The answer must consist of every line in the records that contains the word "agent".

====================

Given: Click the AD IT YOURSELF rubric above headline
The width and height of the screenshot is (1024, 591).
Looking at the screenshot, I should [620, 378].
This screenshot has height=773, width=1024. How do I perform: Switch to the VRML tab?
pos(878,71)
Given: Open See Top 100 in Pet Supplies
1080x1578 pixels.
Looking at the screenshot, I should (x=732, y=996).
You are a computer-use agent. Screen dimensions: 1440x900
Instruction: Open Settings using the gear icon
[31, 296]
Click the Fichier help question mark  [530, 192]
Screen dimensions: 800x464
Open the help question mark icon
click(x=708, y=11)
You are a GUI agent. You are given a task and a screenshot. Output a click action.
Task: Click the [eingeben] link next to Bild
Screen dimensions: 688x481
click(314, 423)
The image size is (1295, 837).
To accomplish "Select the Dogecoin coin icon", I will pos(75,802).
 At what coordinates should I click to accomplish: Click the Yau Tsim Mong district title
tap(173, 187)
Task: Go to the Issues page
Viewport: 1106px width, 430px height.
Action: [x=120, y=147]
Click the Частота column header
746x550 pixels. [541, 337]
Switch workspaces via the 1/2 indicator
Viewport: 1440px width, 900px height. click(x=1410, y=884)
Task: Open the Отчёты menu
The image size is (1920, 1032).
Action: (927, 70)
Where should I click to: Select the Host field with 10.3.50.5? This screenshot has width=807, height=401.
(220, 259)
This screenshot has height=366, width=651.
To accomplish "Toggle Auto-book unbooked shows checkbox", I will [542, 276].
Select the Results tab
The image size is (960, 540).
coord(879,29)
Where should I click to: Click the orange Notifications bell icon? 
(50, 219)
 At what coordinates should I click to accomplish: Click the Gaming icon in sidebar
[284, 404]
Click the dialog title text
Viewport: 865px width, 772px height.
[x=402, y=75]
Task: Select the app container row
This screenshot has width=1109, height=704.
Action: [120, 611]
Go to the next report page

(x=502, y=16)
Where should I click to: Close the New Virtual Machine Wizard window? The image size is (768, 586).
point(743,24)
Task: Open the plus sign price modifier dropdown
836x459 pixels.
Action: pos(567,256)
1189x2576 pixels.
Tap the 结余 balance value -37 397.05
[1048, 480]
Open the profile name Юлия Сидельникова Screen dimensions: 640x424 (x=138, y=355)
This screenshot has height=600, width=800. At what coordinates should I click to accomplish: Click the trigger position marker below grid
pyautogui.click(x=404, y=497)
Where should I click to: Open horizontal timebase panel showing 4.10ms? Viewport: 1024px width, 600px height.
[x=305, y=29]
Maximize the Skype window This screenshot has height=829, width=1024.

====================

- **TASK SOLUTION**
You are a computer-use agent. Screen dimensions: 1440x900
You are a GUI agent. You are given a task and a screenshot. Output a click action.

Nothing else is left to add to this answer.